Extract to read
An FDA review of Johnson & Johnson‘s (NYSE:JNJ) anticoagulant drug, Xarelto, is markedly less-than-favorable. The report, which was released Tuesday, is skeptical as to whether the company’s data proves that the drug could find a new application in reducing the risk of further heart problems in patients who have already had a heart attack, Reuters reports. The FDA review comes two days before outside experts are scheduled to meet to discuss the drug’s new, proposed application and decided whether it should be approved.
Xarelto is already used as a preventative medicine for a number of different conditions, including the prevention of pulmonary deep vein thrombosis, pulmonary embolisms, and also to help reduce the risk of stroke and blood clots in patients with an irregular heart beat that is not caused by heart problems.
The company is hoping that the drug will also be approved for use as a preventative medicine for patients with acute coronary syndrome (or, ACS), a term that covers any condition that brings about sudden reduced blood flow to the heart, including heart attacks and chest pains, and claims that Xarelto, which is also known as rivaroxaban, should be used in the first 90 days after suffering a heart attack.
The current meeting comes after several prior rejections by the FDA for the same application of the drug; Johnson & Johnson originally applied for approval in 2011, and was denied. The company then provided additional information, as requested, and was denied again. The company then appealed the decision, and was denied yet again, at which point the FDA suggested that limiting the duration of the drug to one month might be the most effective path towards approval; Johnson & Johnson then filed a new application with a treatment duration for the drug set to 90 days.
Analysts are not optimistic, and the FDA’s review suggests skepticism on the part of the agency as well. ”It’s unclear how to choose the metric for determining when the benefit of rivaroxaban is greatest,” the review found. “Not only does the effect rivaroxaban not appear to be greater earlier, but an effect in the first 90 days or so is not apparent at all,” the FDA review said, per Reuters.
Larry Biegelsen, an analyst at Wells Fargo, says he wouldn’t get his hopes up. “Based on our review of this material, we continue to have low expectation of approval.” Biegelsen continued that, “We can expect the ACS potential to be modest, even if approved.” That being said, the analyst says he does expect that sales of the drug will rise to $1.2 billion in 2015 from approximately $703 million in 2013.

Required action 1
In the Xarelto article, set down everything from "An FDA review" down to "by heart problems.", with the wording unchanged.
Required action 2
According to the Xarelto article, what is another name for Xarelto?

Record excerpts
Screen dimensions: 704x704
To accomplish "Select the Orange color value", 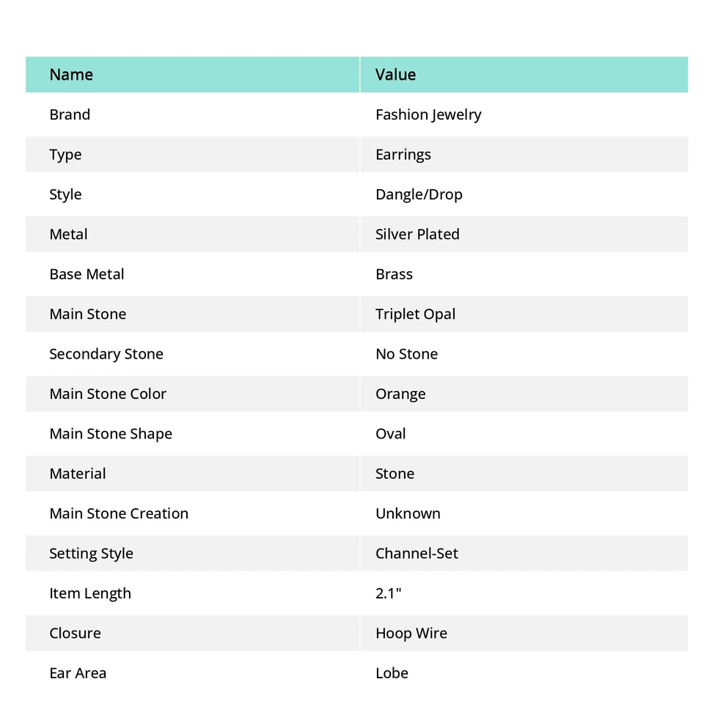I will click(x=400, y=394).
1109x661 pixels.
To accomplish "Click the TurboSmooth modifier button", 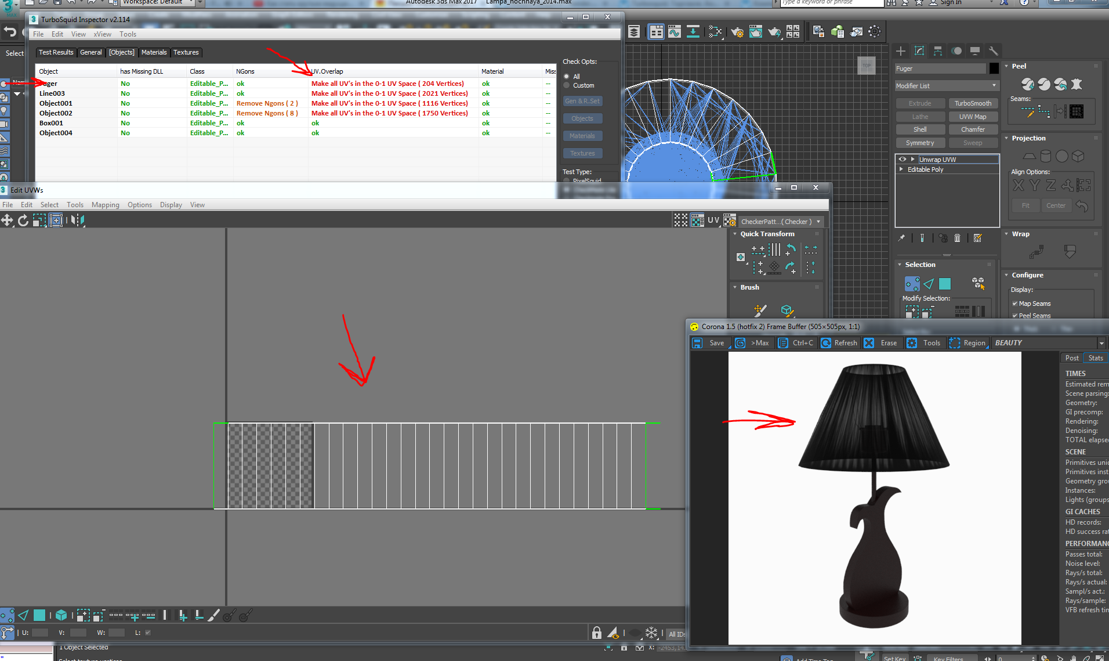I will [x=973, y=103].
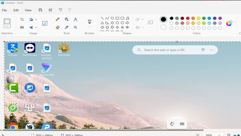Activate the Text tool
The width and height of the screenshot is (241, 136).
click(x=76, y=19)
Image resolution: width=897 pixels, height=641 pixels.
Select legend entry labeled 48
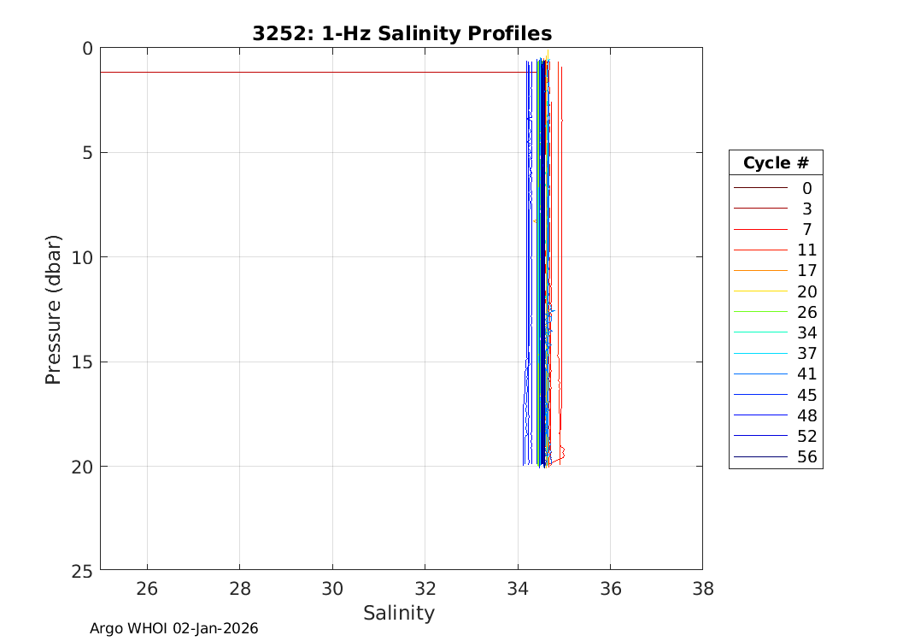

Answer area 1
An FDA review of Johnson & Johnson‘s (NYSE:JNJ) anticoagulant drug, Xarelto, is markedly less-than-favorable. The report, which was released Tuesday, is skeptical as to whether the company’s data proves that the drug could find a new application in reducing the risk of further heart problems in patients who have already had a heart attack, Reuters reports. The FDA review comes two days before outside experts are scheduled to meet to discuss the drug’s new, proposed application and decided whether it should be approved.
Xarelto is already used as a preventative medicine for a number of different conditions, including the prevention of pulmonary deep vein thrombosis, pulmonary embolisms, and also to help reduce the risk of stroke and blood clots in patients with an irregular heart beat that is not caused by heart problems.

Answer area 2
Rivaroxaban.